The moment we knew coronavirus quote unquote was real for many of us was when the NBA cancelled games. Rudy Gobert came down and he contracted coronavirus and the Jazz versus Thunder game was canceled. And we knew it was real when, oh, wait, the NBA was cancelling games. They know they have the platform. 

Maya Moore, one of the greatest women’s basketball players of all time, she stopped, she paused a Hall of Fame career to fight for the exoneration of Jonathan Irons. I’m in awe of Maya Moore on the court, but more so off the court. They have the platform and they’re harnessing the power now. 

Where do you see conversations on local police changes in New York like Governor Cuomo has ordered? They’re due April 1. 

We have to be prepared for a series of uncomfortable conversations. We have to challenge the status quo in the way we look at policing. 

As the lead sponsor of the 50-a bill and many of the police reform bills, I’m not anti-policing to the least. I believe we need police, but I also think we need to have conversations about what it means to police and what it means to be policed. 

The conversations should be held at the community board level or whatever that level may be throughout the 62 counties in New York. Folks have to feel their voices are heard and that their voices count, or I’m afraid we’ll be right back to where we were on April 2, 2021. 

When you have this conversation in the sports world, does it trickle into the sports world? 

I think it’s critical.

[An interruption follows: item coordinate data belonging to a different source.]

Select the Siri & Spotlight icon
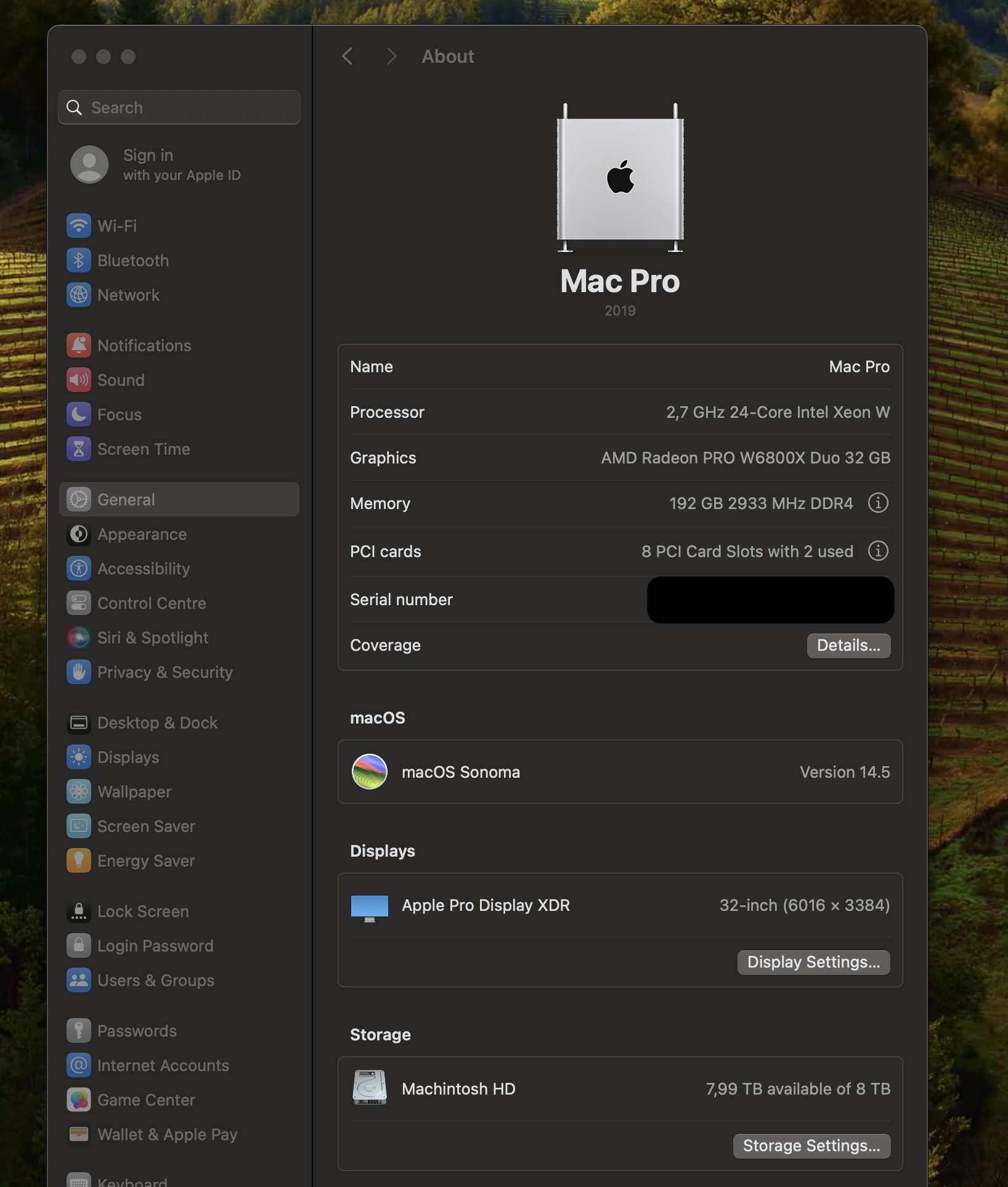Image resolution: width=1008 pixels, height=1187 pixels. tap(79, 637)
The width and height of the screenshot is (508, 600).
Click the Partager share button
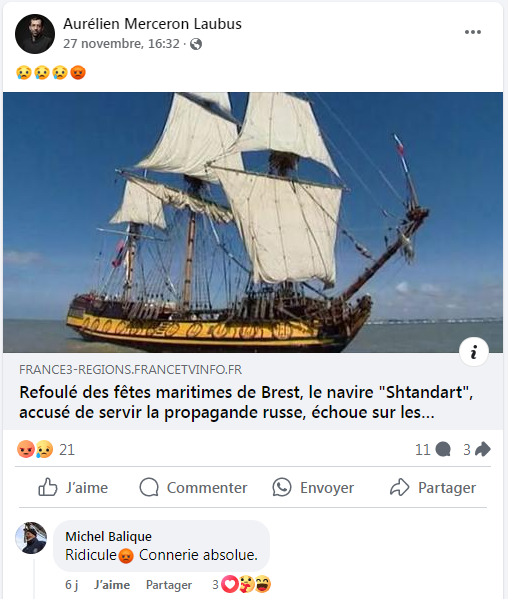pos(433,488)
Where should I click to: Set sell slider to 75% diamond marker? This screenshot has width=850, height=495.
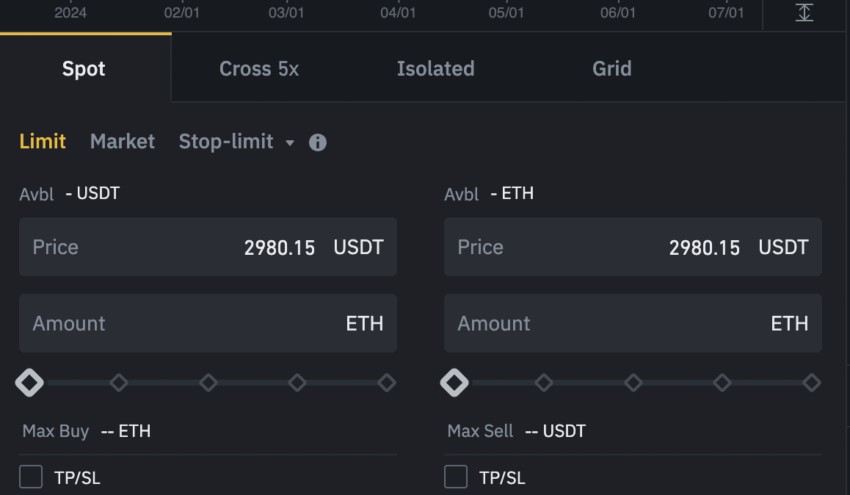[x=722, y=383]
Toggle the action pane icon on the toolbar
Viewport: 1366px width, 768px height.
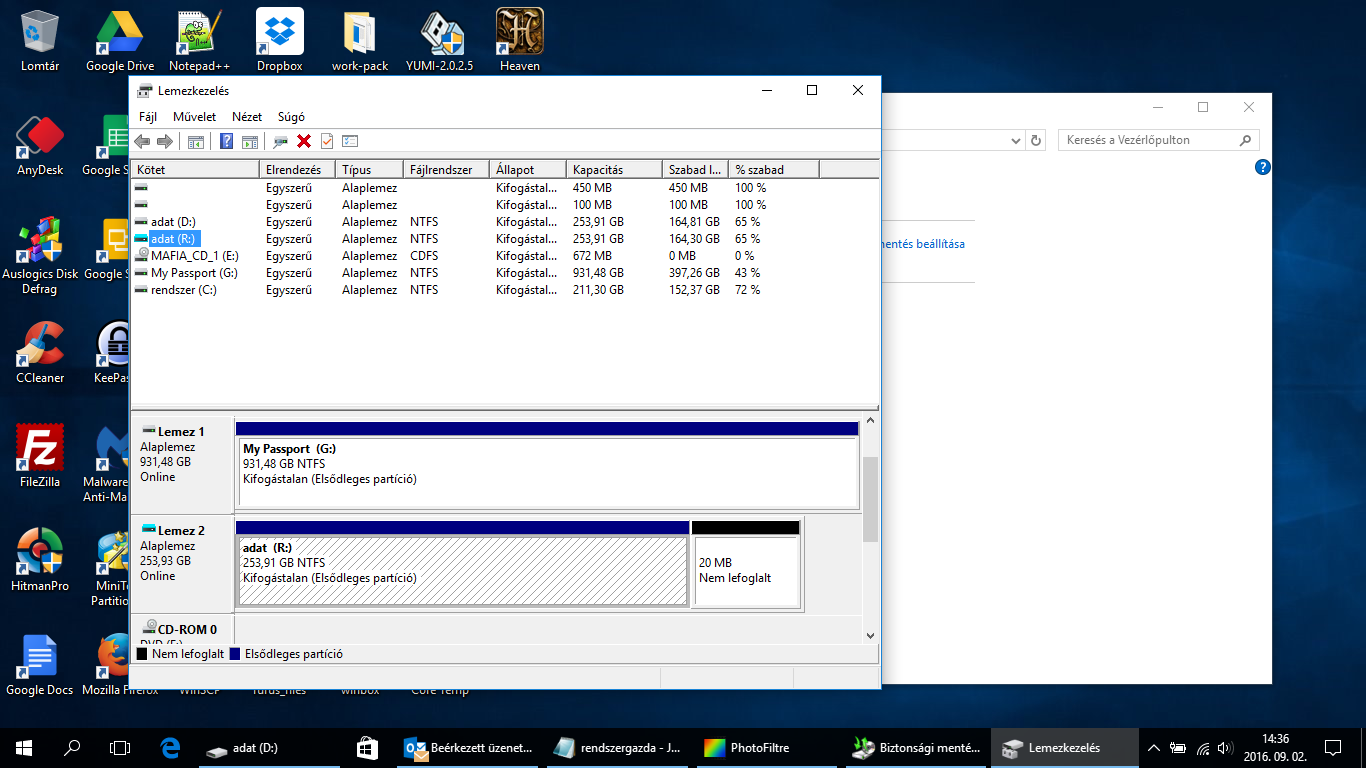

One of my good friends, Jason Clinkscales, he has coined the phrase “sports is the world’s greatest social currency." I truly believe that.

I can sit next to people at games when games were happening in person and I can have nothing in common politically or socioeconomically or anything else except we are fans of the New York Knicks or we are fans of the New York Mets. That is an incredible connectivity piece. 

I think it has to trickle down into our collective consciousness, because I’m not listening to Laura Ingraham when she tells LeBron to just "shut up and dribble." I’m not listening that say you can’t walk and chew gum at the same time. 

Everything is a political decision. We tell people you have to get involved, you have to get out and vote. But we tell athletes this is your one job? Which is why I’m so excited why they took this step toward striking. 

And I wanted to talk about how we look at labor: When the labor pool is young and Black and wealthy, but these are workers, right? They have rights. They have a union that collectively bargains. 

I think we need to look at this from a much bigger perspective saying workers have rights, and we can do what we can regardless of what they make and what they do.